:: YOUR ASSIGNMENT ::
Please write out exactly the lines of the data below from the line holding "This screenshot has" through the line holding "The height and", and leave out the rest.
* * * * *
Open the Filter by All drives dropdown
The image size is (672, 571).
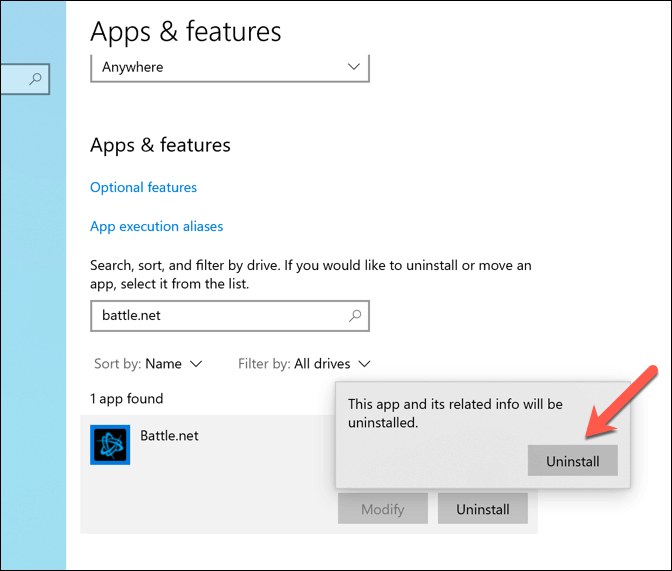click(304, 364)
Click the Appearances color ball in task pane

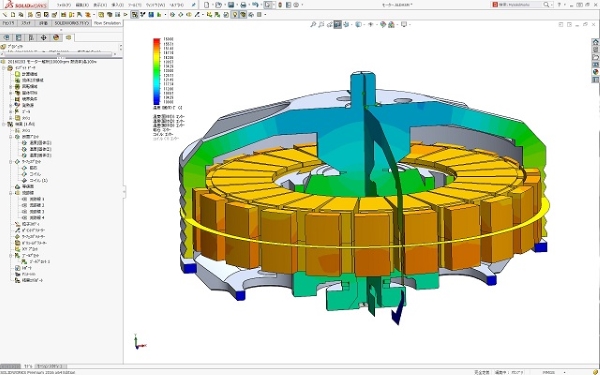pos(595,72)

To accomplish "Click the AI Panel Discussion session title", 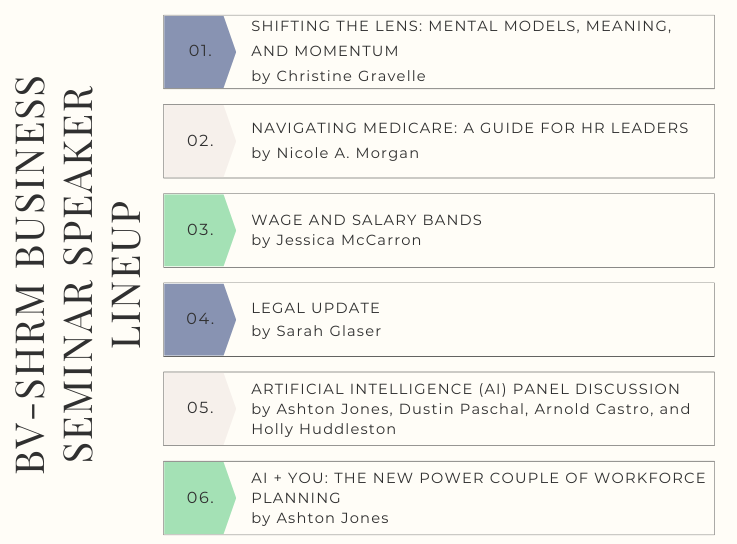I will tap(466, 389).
* * * * *
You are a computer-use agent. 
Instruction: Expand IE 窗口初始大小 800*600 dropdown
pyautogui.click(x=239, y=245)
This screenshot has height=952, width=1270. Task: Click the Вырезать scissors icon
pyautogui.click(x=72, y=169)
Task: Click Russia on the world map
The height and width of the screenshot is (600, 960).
* * * * *
:: SOLUTION FOR THIS PROBLEM ::
This screenshot has height=952, width=1270. Task: Click the Вырезать scissors icon
pyautogui.click(x=72, y=169)
Task: Click Russia on the world map
The height and width of the screenshot is (600, 960).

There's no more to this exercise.